**TRECHO APRESENTADO:**
########

O magistrado ainda pediu à presidência do Tribunal de Justiça do Rio a solicitação da expedição de uma carta rogatória para Hahn — uma intimação internacional que deve ter o auxílio ainda do Ministério das Relações Exteriores.

Ameaças a testemunha

O espanhol ameaçado pelo cônsul alemão Uwe Herbert Hahn pelo depoimento prestado sobre a relação do belga Walter Henri Maximillen Biot, morto em 6 de agosto, com o marido, relatou à polícia uma rotina de agressões e indícios de um relacionamento abusivo entre o casal dois dias depois do crime.

Ele classificou a postura de Uwe, que se tornou pelo homicídio de Biot, como "extremamente arrogante". E revelou que não era raro ouvi-lo vociferar: "Eu sou diplomata e nada pode me acontecer". A opinião sobre o perfil agressivo foi reforçada na terça-feira, após receber mensagens de ameaças enviadas por aplicativo da Alemanha, para onde Uwe voltou.

Proprietário de uma barraca de praia, o espanhol ficou amigo de Walter Biot um mês após chegar ao Rio, em outubro de 2019. Ele conta que, desde então, tinham uma relação próxima, de amigos, sem qualquer tipo de relacionamento sexual ou amoroso, principalmente durante a pandemia. Uwe, aparentemente, não via a relação com bons olhos e fazia questão de não manter contato com o comerciante.

Um programa comum dos amigos era caminhar na Lagoa, o que acontecia durante a semana, de segunda a quinta, quanto Uwe não estava em casa. Nos fins de semana e às sextas, quando o cônsul terminava o expediente mais cedo, o passeio não acontecia. Segundo o espanhol, Uwe não deixava que ele saísse.

Desde que casou com o Uwe, Walter deixou de trabalhar e ficou responsável pelas tarefas do lar. Como passava mais tempo em casa, tinha amigos na região, o que também não era bem visto por Uwe. De acordo com a testemunha, o cônsul tratava essas pessoas com desprezo, assim como fazia questão de menosprezar o companheiro.

Ainda segundo essa testemunha, Uwe era usuário costumaz de cocaína e de cristal, e quem ficava encarregado de comprar as drogas era Walter, que era consumidor esporádico de entorpecentes. O casal também fazia uso frequente de álcool. As brigas entre os dois eram constantes, assim como as humilhações. A testemunha disse ainda que o belga tinha vergonha dos vizinhos devido aos "barracos" que aconteciam no apartamento em Ipanema e que já tinha visto uma porta e uma janela quebradas num desses episódios, assim como potes de comida de vidro quebrados pelo chão.

########

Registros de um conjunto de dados

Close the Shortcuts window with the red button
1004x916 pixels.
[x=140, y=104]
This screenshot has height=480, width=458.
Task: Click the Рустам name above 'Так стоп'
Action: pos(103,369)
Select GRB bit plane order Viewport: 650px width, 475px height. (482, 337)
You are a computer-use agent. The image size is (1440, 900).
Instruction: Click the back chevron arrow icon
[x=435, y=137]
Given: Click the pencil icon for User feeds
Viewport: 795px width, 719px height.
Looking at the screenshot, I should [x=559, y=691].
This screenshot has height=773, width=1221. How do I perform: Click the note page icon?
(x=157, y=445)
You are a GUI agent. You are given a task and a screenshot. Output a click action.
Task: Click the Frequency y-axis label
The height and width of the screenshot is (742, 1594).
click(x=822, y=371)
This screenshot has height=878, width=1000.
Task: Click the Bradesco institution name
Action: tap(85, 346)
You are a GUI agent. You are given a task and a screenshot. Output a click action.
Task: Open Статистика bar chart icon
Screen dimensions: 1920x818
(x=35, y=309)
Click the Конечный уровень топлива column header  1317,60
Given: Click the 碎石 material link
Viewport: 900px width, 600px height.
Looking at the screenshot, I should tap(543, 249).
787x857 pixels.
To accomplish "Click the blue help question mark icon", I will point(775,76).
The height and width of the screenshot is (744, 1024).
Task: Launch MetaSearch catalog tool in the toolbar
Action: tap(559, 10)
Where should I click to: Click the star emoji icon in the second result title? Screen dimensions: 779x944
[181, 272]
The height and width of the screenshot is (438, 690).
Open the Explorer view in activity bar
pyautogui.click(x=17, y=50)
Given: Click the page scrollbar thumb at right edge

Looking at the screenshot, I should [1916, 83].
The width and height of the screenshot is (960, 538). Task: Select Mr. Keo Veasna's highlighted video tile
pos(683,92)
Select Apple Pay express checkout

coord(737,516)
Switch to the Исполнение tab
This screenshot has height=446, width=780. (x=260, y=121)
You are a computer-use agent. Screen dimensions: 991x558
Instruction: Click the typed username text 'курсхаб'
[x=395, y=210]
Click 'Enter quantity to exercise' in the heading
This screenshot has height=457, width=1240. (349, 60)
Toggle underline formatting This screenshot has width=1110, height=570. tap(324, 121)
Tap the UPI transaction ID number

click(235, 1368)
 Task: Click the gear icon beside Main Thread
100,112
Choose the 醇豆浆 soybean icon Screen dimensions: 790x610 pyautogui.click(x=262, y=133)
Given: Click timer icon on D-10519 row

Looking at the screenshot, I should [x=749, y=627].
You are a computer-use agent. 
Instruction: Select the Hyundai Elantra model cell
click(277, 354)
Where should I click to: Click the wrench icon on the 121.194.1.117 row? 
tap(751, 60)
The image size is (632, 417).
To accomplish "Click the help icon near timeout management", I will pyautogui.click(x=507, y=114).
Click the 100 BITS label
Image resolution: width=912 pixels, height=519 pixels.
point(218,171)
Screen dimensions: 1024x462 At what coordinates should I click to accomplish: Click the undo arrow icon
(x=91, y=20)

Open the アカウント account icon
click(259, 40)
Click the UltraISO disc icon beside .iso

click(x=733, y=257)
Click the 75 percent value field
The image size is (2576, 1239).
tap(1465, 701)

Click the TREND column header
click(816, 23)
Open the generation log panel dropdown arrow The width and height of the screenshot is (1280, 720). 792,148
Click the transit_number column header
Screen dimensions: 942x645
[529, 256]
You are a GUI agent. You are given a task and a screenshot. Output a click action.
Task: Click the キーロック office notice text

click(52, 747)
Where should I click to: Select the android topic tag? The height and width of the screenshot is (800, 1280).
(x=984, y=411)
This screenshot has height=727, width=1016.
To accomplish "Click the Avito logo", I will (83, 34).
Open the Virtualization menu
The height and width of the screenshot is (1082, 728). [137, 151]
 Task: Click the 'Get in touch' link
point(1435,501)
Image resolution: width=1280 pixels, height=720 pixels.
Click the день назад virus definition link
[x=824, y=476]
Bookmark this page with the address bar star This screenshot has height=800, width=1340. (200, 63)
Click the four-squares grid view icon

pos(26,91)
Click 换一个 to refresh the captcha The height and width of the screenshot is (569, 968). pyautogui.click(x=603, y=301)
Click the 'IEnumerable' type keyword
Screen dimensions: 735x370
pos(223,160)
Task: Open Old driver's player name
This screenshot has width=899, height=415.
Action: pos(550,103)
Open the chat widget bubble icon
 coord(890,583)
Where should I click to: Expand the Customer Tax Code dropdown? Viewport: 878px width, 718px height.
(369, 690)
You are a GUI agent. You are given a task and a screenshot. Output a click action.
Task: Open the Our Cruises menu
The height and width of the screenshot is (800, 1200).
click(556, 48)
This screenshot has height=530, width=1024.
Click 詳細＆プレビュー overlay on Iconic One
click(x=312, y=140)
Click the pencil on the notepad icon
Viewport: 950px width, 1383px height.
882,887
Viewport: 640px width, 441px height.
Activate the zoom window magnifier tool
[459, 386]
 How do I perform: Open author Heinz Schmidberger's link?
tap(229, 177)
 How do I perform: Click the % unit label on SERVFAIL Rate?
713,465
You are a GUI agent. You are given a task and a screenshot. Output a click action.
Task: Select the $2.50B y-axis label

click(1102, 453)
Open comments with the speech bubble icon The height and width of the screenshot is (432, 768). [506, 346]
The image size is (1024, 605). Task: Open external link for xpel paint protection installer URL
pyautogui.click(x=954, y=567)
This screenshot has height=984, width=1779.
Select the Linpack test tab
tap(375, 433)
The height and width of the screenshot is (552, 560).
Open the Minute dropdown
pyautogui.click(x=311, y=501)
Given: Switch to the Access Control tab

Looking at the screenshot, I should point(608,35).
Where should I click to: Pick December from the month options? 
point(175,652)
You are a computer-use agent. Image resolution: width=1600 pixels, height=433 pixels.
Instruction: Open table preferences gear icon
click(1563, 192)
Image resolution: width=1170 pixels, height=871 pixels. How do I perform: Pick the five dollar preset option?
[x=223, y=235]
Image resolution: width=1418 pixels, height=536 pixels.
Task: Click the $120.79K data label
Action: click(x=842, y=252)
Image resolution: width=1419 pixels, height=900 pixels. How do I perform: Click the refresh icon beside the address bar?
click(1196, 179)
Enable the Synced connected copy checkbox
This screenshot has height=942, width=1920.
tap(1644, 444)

########

Por favor, continue a reportagem sobre o cônsul alemão e a testemunha espanhola a partir da última frase mostrada.

**RESPOSTA ESPERADA:**
Cerca de um ano atrás, Walter decidiu se separar e retornou para a Bélgica. Após três meses, voltou para o Brasil e reatou o casamento. Nesse período, o belga recebeu dois terços de uma herança de 600 mil euros. Com independência financeira, teria mudado de postura, passou a sair mais com os amigos e realizar atividades por conta própria. Uwe não gostou desse comportamento, as brigas ficaram mais intensas e o consumo de álcool e drogas mais frenético.

A testemunha relatou que nunca presenciou as agressões, mas que recentemente Walter Biot estava mais recluso e era pouco visto por amigos e vizinhos. Preocupado, o espanhol teria ido até o prédio e interfonado para o amigo, que confessou que não estava bem e aparentava ter ingerido bebida alcoólica. A partir daí, o contato passou a ser feito apenas por mensagens, e Walter não atendia mais as ligações.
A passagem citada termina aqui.